Set task A: Pick out every line in the records below that contains the string "column" and copy each one. Matching is case-sensitive.

Text shown:
# 1967 Gibson SG



## Bigsby1967 (Feb 27, 2016)

In case you’re looking for a 60s SG that’s been modded so it now has a 60s neck profile, here’s your chance.
I assumed that 60s Gibsons came with 60s neck profiles but that’s just me I guess.








Kijiji - Buy, Sell & Save with Canada's #1 Local Classifieds


Visit Kijiji Classifieds to buy, sell, or trade almost anything! New and used items, cars, real estate, jobs, services, vacation rentals and more virtually anywhere.




www.kijiji.ca


----------



## player99 (Sep 5, 2019)

I sold one like that in 2002 for $1200 😭😰😢🥶🥵🤬👹👿😵🤢🤧


----------



## Roryfan (Apr 19, 2010)

That era of SG has a narrow 1 9/16" nut width and tends to be thin towards the nut with an extreme taper (it gets surprisingly thick as you move up but remains narrow). Last year I sold a killer sounding '70 SG Std. that I got from @numb41 because I couldn't bond with that neck profile. FWIW ~10 yrs. ago a '67 SG Jr. with the same neck profile was mine for a while.

Records of locating words and elements
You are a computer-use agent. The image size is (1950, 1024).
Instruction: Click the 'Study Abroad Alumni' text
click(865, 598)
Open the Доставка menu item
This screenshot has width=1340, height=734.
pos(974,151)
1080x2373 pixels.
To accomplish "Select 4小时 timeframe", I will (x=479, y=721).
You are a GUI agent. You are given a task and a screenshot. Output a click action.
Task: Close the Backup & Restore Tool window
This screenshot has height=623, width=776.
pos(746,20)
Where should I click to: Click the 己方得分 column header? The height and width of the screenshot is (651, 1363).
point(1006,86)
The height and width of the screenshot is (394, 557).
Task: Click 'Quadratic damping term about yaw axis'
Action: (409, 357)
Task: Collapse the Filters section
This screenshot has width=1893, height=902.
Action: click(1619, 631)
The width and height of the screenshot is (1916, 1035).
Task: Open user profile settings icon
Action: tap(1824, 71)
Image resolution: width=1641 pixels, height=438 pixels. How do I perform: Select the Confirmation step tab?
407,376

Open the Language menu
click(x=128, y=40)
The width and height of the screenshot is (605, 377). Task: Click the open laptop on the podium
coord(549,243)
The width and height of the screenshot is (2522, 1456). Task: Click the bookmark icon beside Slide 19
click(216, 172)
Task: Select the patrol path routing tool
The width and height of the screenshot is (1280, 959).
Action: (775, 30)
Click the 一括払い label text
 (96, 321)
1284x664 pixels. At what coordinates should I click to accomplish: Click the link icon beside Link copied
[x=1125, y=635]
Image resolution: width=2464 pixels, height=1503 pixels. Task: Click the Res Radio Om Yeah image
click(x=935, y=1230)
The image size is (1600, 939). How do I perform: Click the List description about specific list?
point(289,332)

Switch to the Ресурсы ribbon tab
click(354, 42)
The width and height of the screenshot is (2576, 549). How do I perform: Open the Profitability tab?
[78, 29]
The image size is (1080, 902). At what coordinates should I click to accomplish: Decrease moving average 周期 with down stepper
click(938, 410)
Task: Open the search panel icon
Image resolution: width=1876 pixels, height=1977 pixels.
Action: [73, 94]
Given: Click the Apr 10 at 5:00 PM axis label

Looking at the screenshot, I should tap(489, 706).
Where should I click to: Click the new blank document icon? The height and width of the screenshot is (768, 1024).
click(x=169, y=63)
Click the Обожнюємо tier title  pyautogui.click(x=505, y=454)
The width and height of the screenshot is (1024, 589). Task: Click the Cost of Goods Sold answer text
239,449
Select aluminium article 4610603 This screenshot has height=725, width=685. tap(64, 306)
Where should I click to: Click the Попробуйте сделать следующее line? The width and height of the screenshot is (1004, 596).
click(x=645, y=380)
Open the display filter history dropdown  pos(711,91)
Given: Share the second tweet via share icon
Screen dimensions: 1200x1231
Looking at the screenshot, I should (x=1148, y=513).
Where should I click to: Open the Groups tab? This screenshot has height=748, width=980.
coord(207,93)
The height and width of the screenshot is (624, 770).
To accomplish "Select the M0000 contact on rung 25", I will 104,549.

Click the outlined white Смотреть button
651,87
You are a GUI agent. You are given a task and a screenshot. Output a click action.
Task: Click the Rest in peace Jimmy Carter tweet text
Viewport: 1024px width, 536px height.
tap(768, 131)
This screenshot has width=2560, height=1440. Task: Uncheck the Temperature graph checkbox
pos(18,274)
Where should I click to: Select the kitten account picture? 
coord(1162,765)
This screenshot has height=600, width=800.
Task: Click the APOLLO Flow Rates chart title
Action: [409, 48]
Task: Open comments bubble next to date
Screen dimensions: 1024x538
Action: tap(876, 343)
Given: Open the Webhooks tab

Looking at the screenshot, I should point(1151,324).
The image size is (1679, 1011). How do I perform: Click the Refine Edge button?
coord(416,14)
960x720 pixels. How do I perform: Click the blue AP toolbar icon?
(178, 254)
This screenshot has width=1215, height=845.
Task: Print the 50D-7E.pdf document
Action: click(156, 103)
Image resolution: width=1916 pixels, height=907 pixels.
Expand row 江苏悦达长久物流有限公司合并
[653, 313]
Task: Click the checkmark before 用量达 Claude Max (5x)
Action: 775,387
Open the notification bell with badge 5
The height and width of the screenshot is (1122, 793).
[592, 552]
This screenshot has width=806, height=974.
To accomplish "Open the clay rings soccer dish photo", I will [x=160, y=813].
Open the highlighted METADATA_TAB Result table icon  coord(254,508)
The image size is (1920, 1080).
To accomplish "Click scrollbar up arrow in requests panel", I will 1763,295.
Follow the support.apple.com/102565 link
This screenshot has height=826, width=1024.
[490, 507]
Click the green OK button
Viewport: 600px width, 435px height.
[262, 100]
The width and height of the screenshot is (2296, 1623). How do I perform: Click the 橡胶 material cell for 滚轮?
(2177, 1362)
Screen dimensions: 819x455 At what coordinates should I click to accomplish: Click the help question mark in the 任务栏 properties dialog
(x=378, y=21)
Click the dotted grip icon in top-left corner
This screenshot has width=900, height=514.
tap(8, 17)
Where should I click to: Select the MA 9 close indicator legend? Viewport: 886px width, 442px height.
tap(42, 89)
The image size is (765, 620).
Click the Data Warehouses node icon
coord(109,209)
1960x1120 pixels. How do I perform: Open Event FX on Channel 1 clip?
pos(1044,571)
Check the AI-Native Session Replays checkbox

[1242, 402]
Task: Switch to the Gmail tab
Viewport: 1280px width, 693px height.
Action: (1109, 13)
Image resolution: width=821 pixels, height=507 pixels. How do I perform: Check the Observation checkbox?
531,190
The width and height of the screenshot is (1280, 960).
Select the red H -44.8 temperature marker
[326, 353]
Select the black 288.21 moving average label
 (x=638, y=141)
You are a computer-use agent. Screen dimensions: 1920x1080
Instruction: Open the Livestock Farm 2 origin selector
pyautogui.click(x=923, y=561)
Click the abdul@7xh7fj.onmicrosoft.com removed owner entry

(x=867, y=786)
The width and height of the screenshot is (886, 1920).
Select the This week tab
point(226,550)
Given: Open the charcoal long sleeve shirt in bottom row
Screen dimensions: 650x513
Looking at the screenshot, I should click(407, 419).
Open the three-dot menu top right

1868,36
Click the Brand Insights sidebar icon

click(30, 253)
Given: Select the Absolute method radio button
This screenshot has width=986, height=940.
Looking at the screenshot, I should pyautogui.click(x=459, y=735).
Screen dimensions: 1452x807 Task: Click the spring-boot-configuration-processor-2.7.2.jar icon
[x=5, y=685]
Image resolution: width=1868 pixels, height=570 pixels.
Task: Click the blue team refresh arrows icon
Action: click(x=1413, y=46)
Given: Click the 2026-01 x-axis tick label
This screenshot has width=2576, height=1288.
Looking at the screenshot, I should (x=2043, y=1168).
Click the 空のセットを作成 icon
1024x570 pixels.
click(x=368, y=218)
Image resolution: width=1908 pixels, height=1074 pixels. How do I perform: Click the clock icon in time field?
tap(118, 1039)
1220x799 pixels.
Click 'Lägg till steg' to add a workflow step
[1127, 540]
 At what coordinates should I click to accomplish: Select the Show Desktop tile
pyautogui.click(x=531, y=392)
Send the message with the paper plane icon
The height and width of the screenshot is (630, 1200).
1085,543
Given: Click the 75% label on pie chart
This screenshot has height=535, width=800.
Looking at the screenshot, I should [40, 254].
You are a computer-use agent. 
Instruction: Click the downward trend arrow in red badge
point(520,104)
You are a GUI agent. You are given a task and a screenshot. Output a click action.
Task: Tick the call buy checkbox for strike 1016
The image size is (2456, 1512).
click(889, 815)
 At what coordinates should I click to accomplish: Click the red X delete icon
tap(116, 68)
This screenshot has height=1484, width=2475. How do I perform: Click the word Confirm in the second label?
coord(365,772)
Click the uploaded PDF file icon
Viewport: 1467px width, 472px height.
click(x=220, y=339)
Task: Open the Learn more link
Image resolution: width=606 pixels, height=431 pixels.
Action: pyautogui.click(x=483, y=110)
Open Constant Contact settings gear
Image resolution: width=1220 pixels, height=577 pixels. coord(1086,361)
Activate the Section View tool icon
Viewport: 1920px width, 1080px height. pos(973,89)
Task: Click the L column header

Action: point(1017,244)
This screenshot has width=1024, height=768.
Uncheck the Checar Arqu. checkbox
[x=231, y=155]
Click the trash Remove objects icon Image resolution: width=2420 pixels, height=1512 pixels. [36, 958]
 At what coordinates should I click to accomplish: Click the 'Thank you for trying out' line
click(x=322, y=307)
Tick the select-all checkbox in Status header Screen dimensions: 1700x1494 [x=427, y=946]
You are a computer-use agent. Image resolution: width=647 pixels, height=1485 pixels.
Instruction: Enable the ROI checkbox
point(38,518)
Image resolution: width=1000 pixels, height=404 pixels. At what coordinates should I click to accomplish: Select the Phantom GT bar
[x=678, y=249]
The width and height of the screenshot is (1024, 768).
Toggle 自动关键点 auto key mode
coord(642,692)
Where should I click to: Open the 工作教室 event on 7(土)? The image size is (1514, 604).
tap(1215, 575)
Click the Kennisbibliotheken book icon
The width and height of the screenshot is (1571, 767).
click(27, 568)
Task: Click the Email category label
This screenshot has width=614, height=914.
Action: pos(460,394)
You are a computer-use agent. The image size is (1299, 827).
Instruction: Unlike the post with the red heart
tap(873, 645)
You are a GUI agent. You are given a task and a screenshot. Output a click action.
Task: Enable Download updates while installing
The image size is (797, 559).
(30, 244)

Set task B: Take the forum thread about the 1967 Gibson SG further, starting after its last post.

Written reply A:
Where should I click to: Click the 己方得分 column header? The height and width of the screenshot is (651, 1363).
Task: Click the L column header

Written reply B:
From the description I'm assuming this one has been sanded down towards the upper frets so the neck is narrow & skinny. The Gibson "slim 60s" neck profile referred to in the ad is wide & flat, nothing at all like the broomsticks on the late '60s/early '70s SGs.


----------



## Roryfan (Apr 19, 2010)

Photo courtesy @numb41


----------



## Bigsby1967 (Feb 27, 2016)

I've always found those neck profiles a little odd. From skinny to baseball bat.
It may not be a bad mod and make the guitar more playable to someone but it's certainly not reflected in the asking price.


----------



## fogdart (Mar 22, 2017)

with that work done to the neck he’s asking about 2.5-3x too much money


----------



## gtone (Nov 1, 2009)

fogdart said:


> with that work done to the neck he’s asking about 2.5-3x too much money


The sanded neck AND the less desirable early-Norlin batwing pickguard, I might add. These can be nice players that sound good if you find the neck agreeable, but they are far from the most collectable or desirable SG's.


----------



## nonreverb (Sep 19, 2006)

The worst neck contour IMO. Even all original, they're far to thin. They also have the undesireable 14 degree headstock angle.


----------



## gtone (Nov 1, 2009)

nonreverb said:


> The worst neck contour IMO. Even all original, they're far to thin. They also have the undesireable 14 degree headstock angle.


This neck contour _does _work very well for slide. In fact, it's Gary Rossington's choice for exactly that (I know his former guitar tech).


----------



## nonreverb (Sep 19, 2006)

gtone said:


> This neck contour _does _work very well for slide. In fact, it's Gary Rossington's choice for exactly that (I know his former guitar tech).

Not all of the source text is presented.